The milanesa sandwich ("Sánguche de milanesa" in Argentina and "Milanesa al pan" in Uruguay) is a type of sandwich eaten in the Río de la Plata region in South America. The bread is usually a white baton or short baguette type, cut in half and filled with a large (beef) schnitzel, "milanesa" being the name schnitzels have in the region, plus sliced tomato, lettuce. It might also include other ingredients, such as sliced onions, ham, cheese and egg (sliced boiled egg, or fried). The "milanesa de pollo" variant replaces the beef schnitzel with breaded poultry. "Milanesa de pollo" is the same as a chicken escalope sandwich in Britain.

== Variations ==
In the province of Tucumán, Argentina, it enjoys great popularity. This sandwich is called "sánguche de milanesa" or "milanga" in Tucumán, and is sold in "sangucherías" and food carts. Sangucherías are a type of fast food restaurant that sells milanesa sandwiches, along with other types of sandwich such as "lomito"(which is almost identical to the Milanesa sandwich, but replaces the milanesa with a thin rib steak fillet, hence the name "lomito", which is the name of that cut in Spanish). Sangucherías do not usually form fast food chains, although there are a few exceptions. They are mostly family owned. The main difference between this variety of the sandwich and others prepared in the country is that it is always eaten warm. The sandwich is prepared in the presence of its consumer, who can oversee its preparation. The lettuce is always shredded in small bits, and the addition of onions (cooked or raw, soaked in vinegar) and ají (hot chili pepper sauce) is usually encouraged. The bread used is soft but usually toasted for a few seconds before being eaten, making it a bit crunchy in the outside. The milanesas are always fried, and might be accompanied with ham, cheese and fried eggs for a higher price.

So big is the popularity of these sandwiches in San Miguel de Tucumán, that a monument to this food was built in 2013, by local artist Sandro Pereira.
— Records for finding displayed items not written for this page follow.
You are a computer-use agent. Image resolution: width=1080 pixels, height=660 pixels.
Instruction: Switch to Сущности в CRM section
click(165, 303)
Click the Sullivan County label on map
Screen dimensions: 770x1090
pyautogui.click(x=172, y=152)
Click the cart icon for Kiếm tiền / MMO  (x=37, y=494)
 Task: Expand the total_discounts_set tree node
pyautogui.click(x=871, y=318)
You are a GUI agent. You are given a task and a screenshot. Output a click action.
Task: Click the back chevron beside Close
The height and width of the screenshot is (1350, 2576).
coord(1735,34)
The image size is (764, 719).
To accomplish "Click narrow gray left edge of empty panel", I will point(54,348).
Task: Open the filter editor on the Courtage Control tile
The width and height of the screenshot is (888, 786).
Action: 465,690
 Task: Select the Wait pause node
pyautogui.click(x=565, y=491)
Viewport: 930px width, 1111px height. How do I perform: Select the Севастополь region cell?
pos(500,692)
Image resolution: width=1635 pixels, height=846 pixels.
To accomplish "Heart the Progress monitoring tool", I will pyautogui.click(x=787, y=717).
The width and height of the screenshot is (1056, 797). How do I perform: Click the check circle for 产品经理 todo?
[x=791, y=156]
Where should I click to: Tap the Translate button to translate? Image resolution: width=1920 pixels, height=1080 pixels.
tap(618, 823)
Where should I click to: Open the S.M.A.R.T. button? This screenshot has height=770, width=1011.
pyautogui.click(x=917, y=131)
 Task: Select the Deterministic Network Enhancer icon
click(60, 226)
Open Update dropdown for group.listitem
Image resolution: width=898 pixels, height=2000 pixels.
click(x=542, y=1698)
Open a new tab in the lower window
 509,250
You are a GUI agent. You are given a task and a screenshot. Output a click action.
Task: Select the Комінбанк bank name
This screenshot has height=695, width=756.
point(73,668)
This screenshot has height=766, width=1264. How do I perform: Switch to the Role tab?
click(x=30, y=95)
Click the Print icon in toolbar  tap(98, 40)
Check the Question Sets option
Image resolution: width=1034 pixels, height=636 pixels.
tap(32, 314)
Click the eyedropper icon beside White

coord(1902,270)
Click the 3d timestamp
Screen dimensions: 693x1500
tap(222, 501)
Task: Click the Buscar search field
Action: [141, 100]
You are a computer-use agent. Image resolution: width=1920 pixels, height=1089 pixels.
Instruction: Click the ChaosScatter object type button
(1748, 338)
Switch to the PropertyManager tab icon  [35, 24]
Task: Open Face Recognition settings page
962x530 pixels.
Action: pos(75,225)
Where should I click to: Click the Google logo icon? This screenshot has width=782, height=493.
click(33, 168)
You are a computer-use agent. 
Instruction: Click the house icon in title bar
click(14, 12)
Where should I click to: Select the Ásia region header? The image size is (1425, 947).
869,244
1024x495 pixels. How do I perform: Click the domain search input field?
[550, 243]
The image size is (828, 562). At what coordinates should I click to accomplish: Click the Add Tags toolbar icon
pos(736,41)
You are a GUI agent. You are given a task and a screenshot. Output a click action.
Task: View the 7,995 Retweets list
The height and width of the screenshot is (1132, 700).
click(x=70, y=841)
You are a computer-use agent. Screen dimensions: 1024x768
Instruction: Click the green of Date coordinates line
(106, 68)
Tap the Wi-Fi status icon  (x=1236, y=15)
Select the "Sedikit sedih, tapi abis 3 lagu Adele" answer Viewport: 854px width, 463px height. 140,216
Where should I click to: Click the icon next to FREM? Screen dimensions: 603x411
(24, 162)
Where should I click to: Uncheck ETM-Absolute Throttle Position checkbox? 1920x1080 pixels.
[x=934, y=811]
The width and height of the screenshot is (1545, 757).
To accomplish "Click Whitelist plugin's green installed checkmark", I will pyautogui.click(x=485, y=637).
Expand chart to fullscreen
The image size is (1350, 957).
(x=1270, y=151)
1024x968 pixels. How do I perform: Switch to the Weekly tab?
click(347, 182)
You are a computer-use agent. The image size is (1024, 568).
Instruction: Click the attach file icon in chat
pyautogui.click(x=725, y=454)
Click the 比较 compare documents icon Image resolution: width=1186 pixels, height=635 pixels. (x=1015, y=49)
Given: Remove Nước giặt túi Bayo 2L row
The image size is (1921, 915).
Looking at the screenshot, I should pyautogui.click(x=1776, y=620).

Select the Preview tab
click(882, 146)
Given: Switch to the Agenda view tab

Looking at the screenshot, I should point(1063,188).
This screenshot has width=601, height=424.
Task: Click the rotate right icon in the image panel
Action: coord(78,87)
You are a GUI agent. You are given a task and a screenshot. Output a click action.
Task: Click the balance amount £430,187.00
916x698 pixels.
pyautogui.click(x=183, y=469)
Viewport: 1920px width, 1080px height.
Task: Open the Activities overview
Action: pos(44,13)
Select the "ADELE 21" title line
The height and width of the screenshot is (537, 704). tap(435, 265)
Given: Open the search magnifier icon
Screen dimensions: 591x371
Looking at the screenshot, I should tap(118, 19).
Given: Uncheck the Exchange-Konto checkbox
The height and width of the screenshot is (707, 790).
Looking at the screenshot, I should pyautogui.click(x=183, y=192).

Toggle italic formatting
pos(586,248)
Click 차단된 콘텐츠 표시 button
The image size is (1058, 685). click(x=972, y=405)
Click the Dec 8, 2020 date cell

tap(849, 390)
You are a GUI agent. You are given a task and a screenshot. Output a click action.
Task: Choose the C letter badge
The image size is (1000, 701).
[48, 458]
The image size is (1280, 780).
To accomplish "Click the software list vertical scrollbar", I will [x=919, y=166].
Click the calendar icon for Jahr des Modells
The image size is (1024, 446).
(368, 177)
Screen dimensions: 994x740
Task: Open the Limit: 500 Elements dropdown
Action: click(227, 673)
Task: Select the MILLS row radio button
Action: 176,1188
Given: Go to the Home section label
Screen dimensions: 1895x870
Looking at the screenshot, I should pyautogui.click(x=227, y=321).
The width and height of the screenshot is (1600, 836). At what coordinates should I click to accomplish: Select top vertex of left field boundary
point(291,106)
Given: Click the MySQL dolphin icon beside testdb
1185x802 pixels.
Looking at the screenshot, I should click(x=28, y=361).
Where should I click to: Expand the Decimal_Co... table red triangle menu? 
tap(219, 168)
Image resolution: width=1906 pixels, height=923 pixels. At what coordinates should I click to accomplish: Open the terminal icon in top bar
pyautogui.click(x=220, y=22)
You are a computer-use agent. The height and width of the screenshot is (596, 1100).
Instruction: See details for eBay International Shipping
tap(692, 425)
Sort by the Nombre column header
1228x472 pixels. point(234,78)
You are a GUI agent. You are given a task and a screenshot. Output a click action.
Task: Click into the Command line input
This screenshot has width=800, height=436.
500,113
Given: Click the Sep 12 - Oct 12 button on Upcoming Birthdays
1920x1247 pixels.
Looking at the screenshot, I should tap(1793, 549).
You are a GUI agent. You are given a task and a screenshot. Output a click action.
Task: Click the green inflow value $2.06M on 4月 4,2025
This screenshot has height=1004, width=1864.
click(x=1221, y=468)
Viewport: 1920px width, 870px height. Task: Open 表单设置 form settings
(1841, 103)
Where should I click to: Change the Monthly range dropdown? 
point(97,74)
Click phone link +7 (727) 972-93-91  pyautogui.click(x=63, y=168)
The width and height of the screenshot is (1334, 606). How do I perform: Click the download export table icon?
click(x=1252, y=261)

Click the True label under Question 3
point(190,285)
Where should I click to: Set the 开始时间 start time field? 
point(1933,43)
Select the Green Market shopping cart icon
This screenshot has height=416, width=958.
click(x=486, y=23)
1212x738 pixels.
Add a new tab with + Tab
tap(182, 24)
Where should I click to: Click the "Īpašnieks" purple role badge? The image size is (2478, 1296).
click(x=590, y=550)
Sandwicherías have been the main competitors to foreign fast food chains such as McDonald's, Burger King or Subway in Tucumán, with some of them selling as much as 500 sandwiches per night. There is also an annual "Expo Milanga", which is celebrated every 18 March, commemorating the death of José "Chacho" Leguizamón, founder of one of the most traditional sandwicherías in the city.